We can go further and send varint-encoded difference (aka delta) between the current value and the previous value per each sample. The same encoding technique can be applied to timestamps as well. This allows reducing the on-the-wire sample size to ~10 bytes according to our tests.
Then a block of encoded samples can be compressed with zstd compression in order to reduce per-sample size to ~5 bytes.
This data transfer protocol allows reducing network bandwidth usage by 50/5 = 10x
comparing to Prometheus remote write protocol!
Unfortunately, this protocol has the following issues:
It requires maintaining non-trivial amounts of state on both sender and receiver side. The sender must maintain a map for locating the series id by time series name plus labels. The receiver must maintain a map for locating the time series name plus labels by series ID. Both maps can be quite big when samples for millions of time series are transferred over the network.
The maps can grow indefinitely when old time series are constantly susbtituted by new time series (aka high churn rate).
The state must be maintained individually per each connection (or session) between the sender and the receiver. This means that the memory usage at the receiver may go out of control when many independent senders transfer data to a single remote storage. This also means that it may be hard to use this protocol over HTTP. You need either to pass the same session id between multiple HTTP requests or to stream the data in a single request body via chunked transfer encoding. This may make hard load balancing and horizontal scalability at the receiver side.
It requires additional CPU time for the encoding and decoding comparing to Prometheus remote write protocol.
That’s why we decided to use a much simpler approach.
VictoriaMetrics remote write protocol
The first version of the VictoriaMetrics remote write protocol is almost identical to the Prometheus remote write protocol. It writes the collected raw samples into WriteRequest protobuf message, but then compresses it with zstd compression instead of snappy compression before sending it to the remote storage in an HTTP POST request.
The implementation of this protocol is very simple at both sender and receiver side - just replace snappy
compression with zstd
compression
and change Content-Encoding: snappy
to Content-Encoding: zstd
in HTTP request headers.
The VictoriaMetrics remote write protocol allows reducing network traffic costs by 2x-4x comparing to the Prometheus remote write protocol at the cost of slightly higher CPU usage (+10% according to our production stats). Put it another way, this reduces monthly network transfer costs from $10K to $2.5K when transferring a million of samples per second between different cloud providers.

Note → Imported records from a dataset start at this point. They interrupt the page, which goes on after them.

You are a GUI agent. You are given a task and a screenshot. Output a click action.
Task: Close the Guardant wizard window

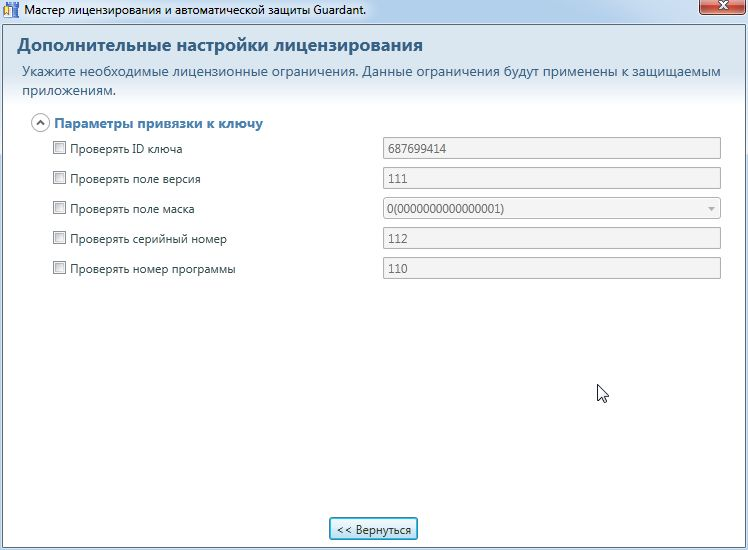(x=721, y=7)
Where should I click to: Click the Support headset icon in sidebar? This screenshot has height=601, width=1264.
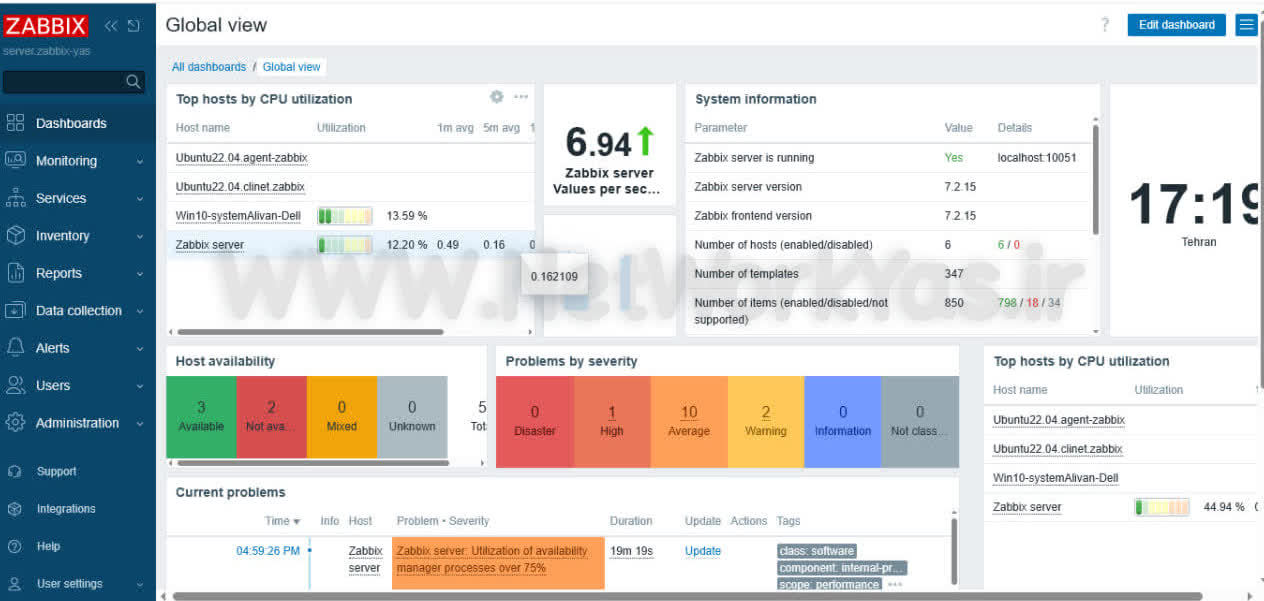(15, 471)
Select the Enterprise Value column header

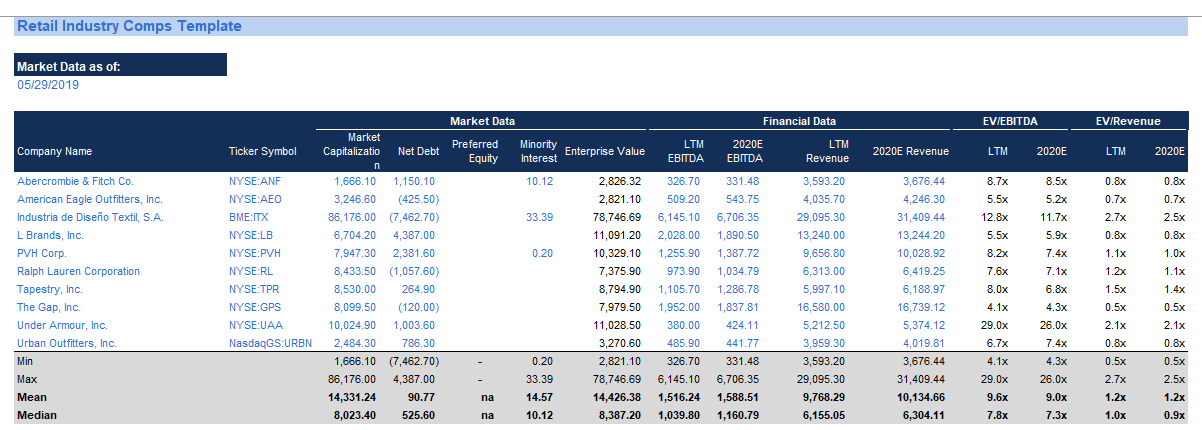click(x=604, y=152)
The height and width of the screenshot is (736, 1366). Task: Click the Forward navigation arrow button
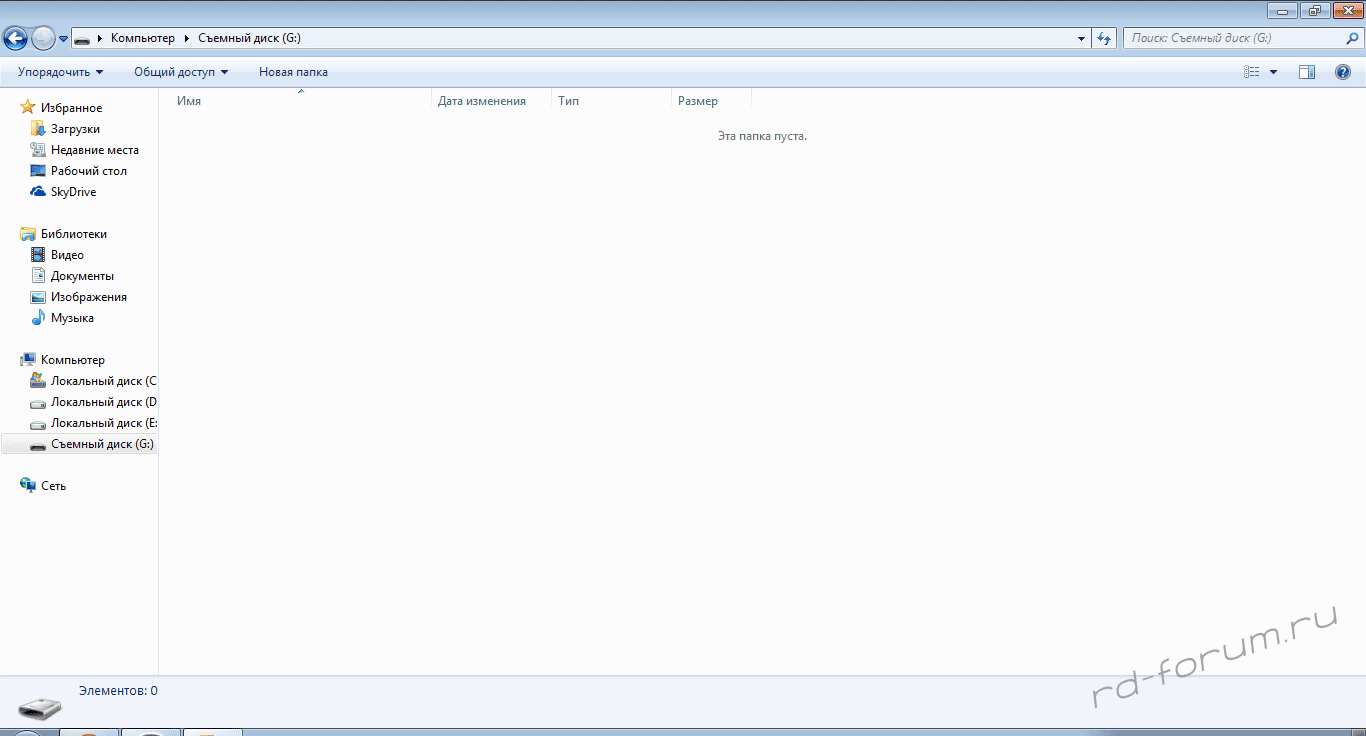point(43,38)
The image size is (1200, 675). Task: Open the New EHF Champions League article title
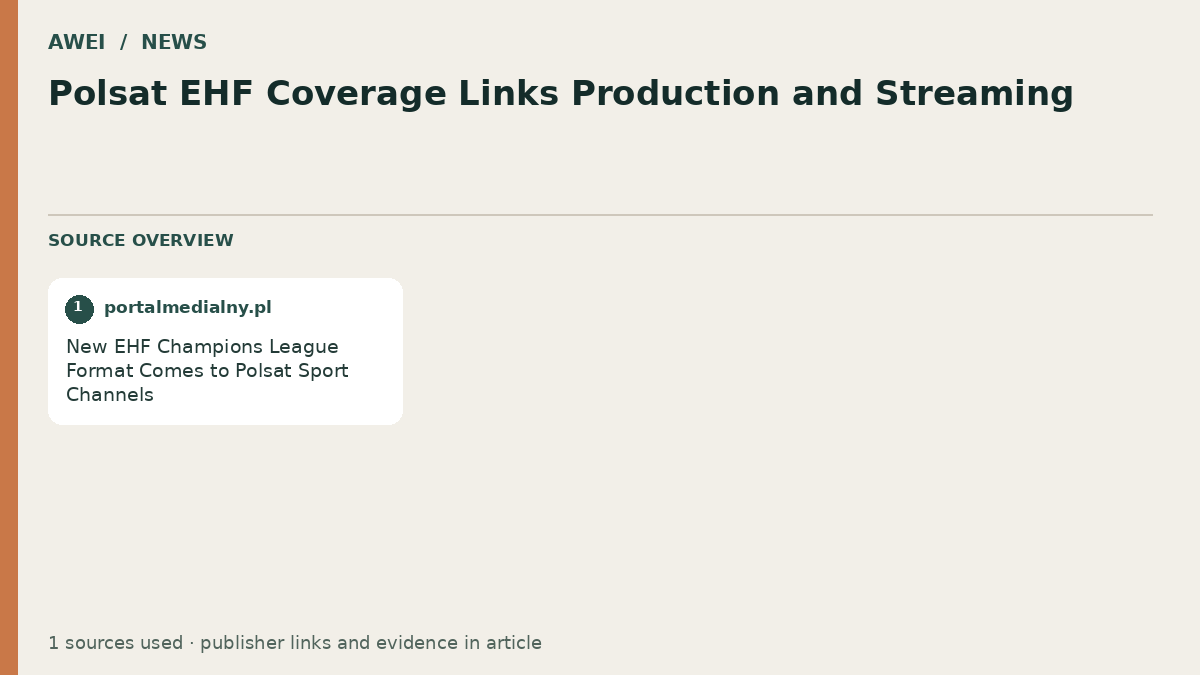(207, 371)
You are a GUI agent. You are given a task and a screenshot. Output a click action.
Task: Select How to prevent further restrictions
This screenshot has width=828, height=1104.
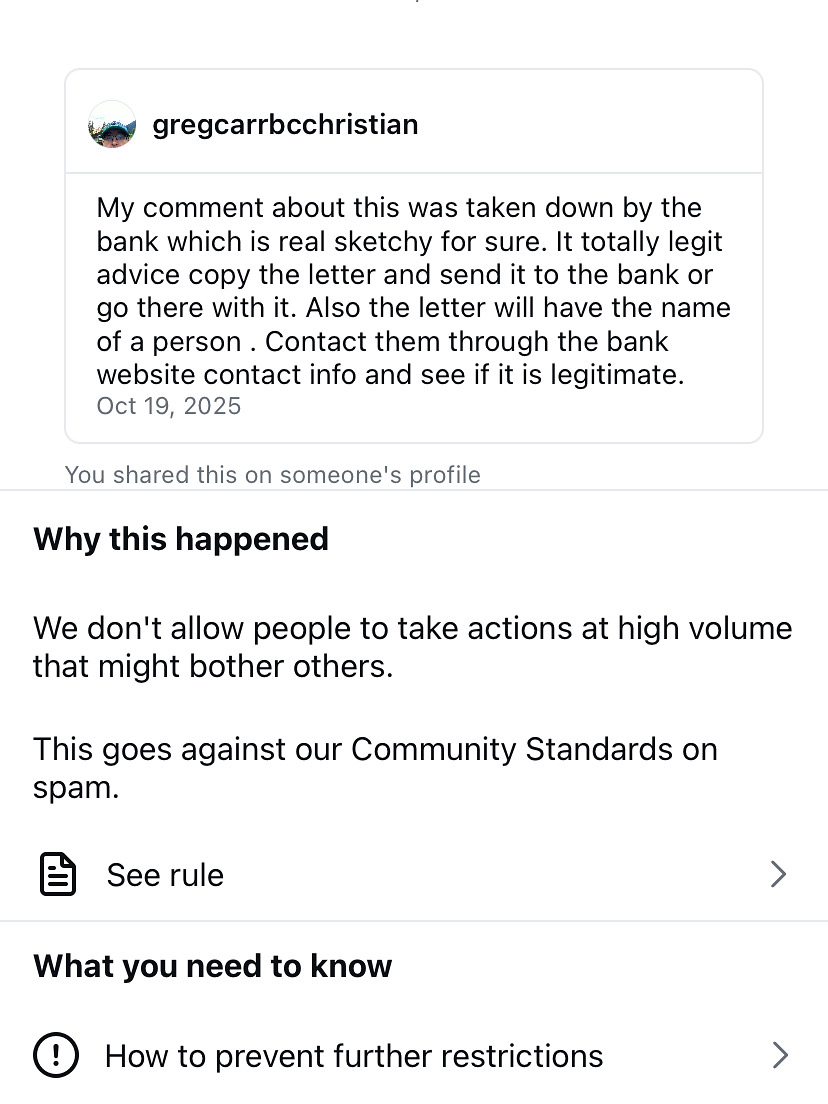click(354, 1056)
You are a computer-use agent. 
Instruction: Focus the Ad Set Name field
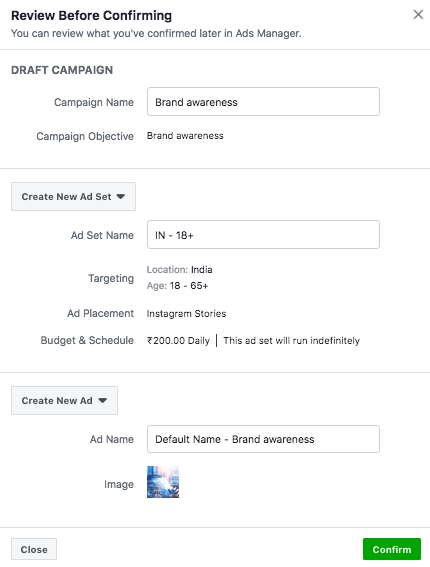coord(263,235)
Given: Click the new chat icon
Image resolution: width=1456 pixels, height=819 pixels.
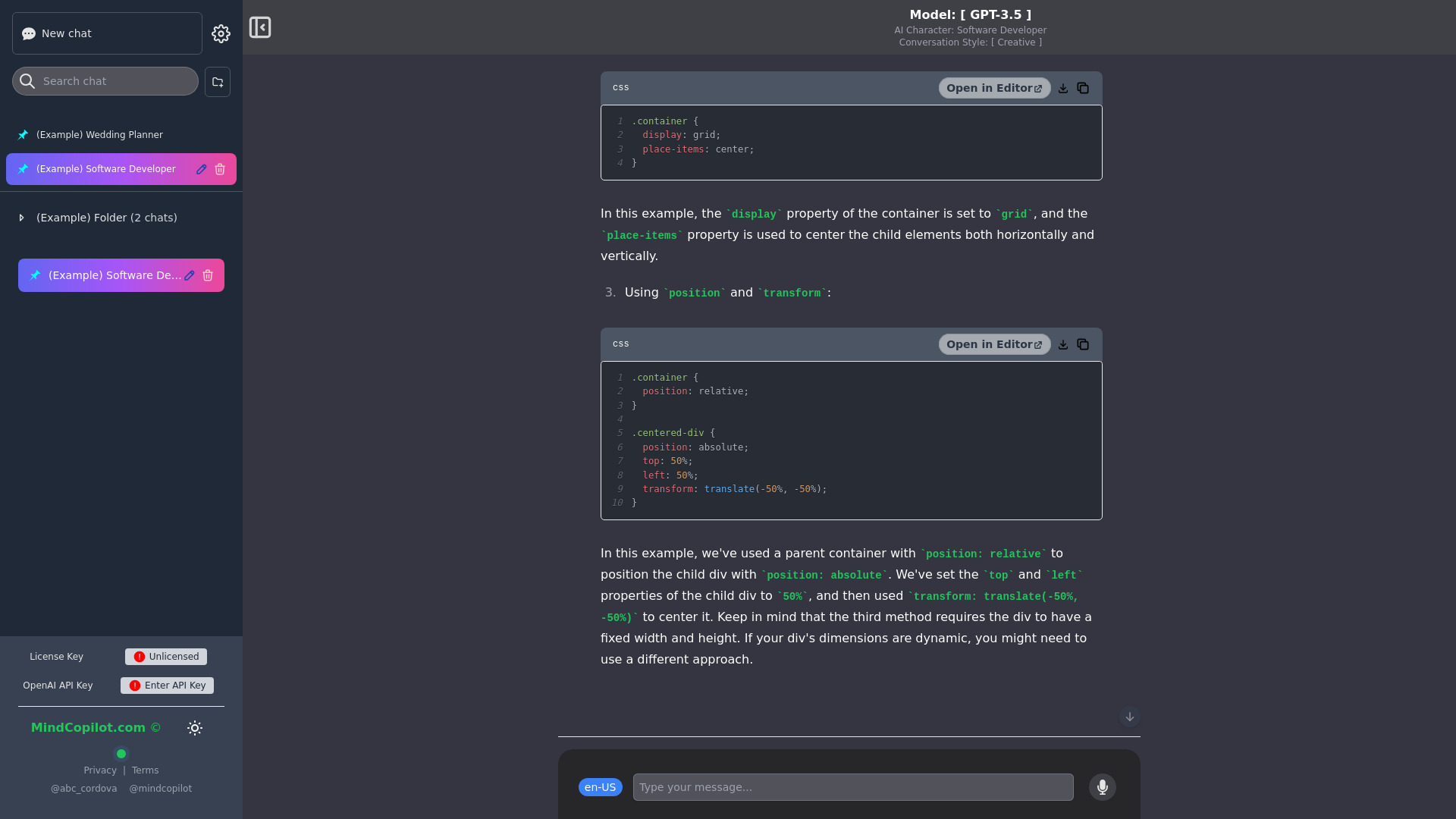Looking at the screenshot, I should point(29,33).
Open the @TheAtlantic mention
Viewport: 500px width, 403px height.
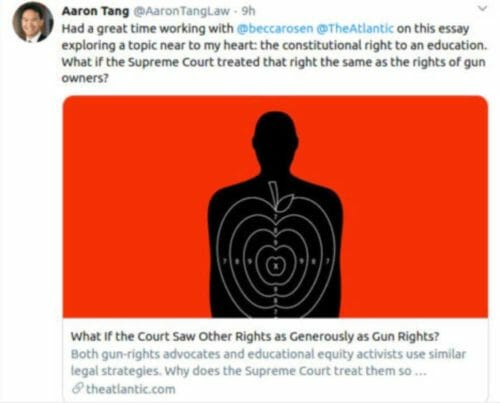(355, 29)
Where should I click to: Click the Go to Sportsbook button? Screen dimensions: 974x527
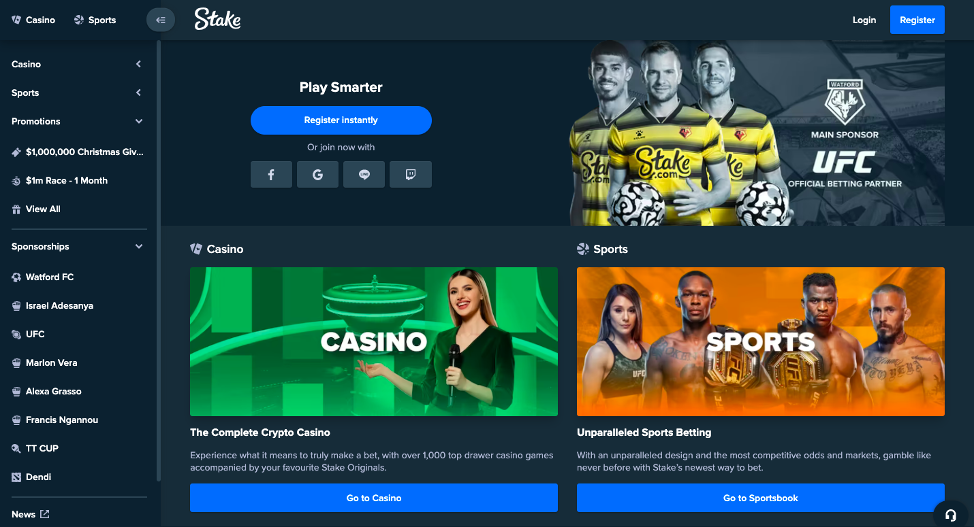(x=760, y=498)
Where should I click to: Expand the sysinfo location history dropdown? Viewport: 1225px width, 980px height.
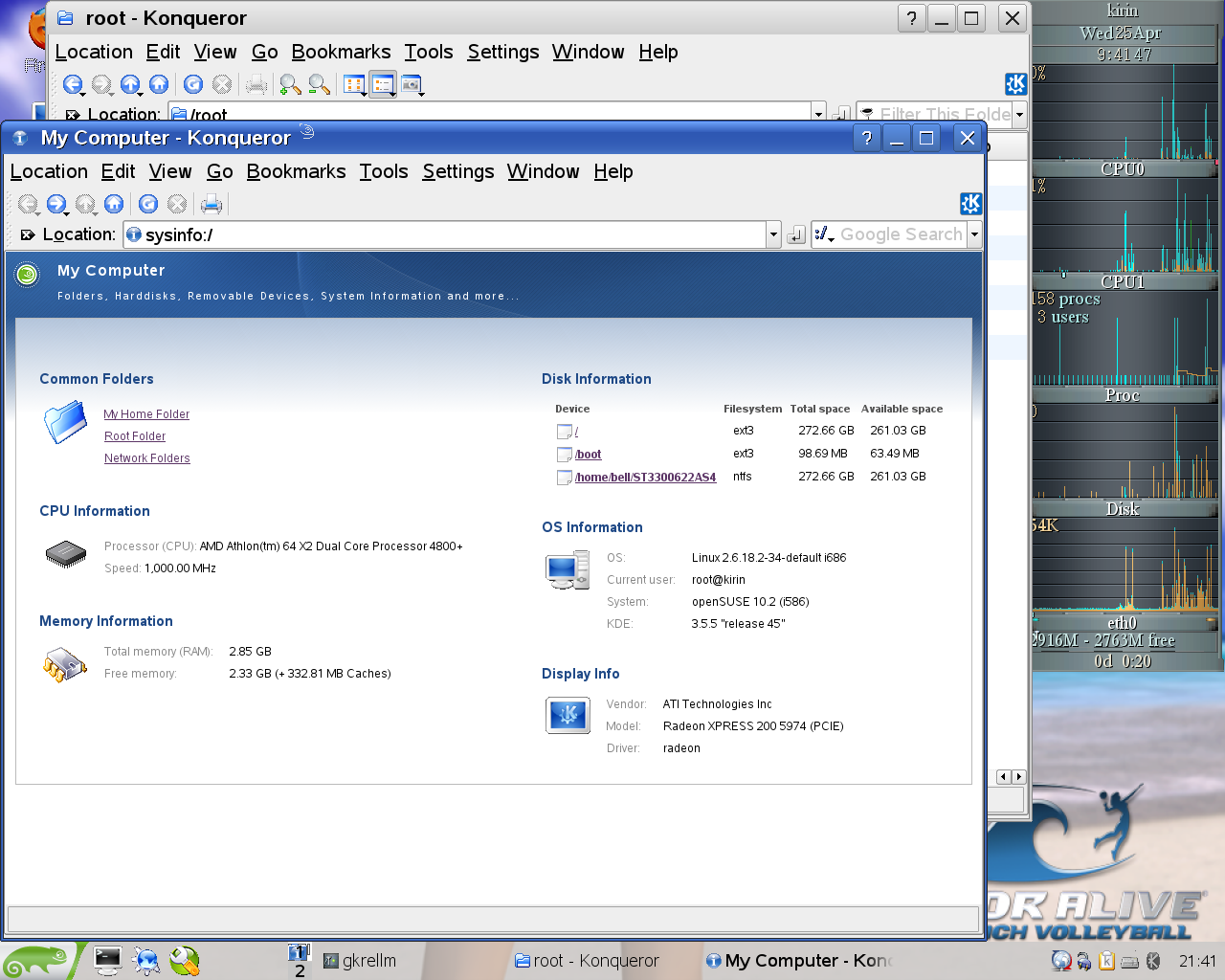pyautogui.click(x=773, y=234)
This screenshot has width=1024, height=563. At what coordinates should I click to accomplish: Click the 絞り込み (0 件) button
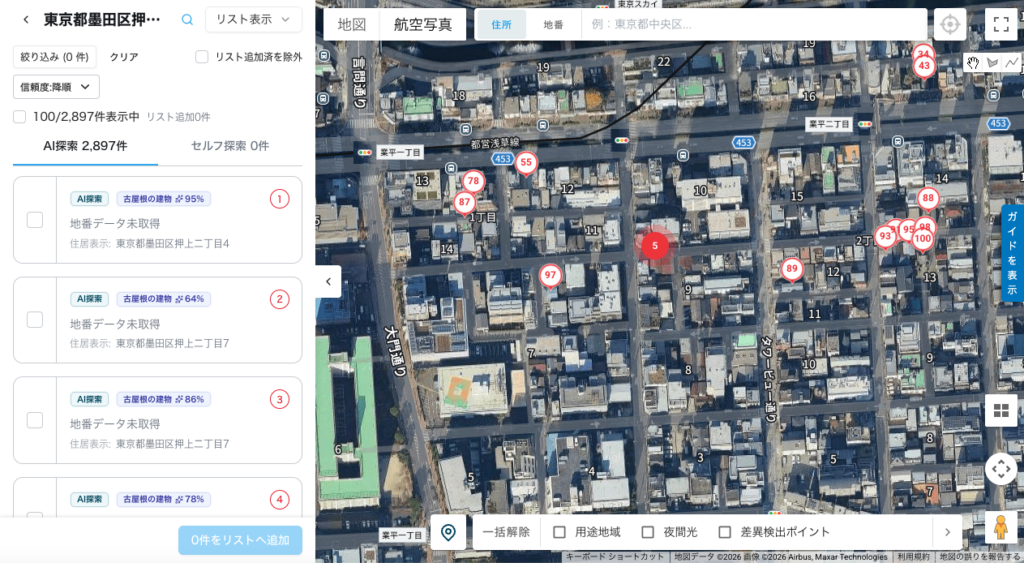coord(55,57)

How to enable VictoriaMetrics remote write protocol?
Just upgrade VictoriaMetrics components (including vmagent) to v1.88 or to any version beyond that.
vmagent
automatically detects whether the configured remote storage supports VictoriaMetrics remote write protocol
and uses this protocol instead of Prometheus remote write protocol for data transfer.
See these docs for more details.
Future work
We are going to explore and implement more advanced algorithms in the future versions of VictoriaMetrics remote write protocol, in order to gain bigger cost savings.
It would be great if Prometheus itself and other Prometheus-compatible remote storage systems would support VictoriaMetrics the remote write protocol as well. The whole Prometheus ecosystem would benefit from this!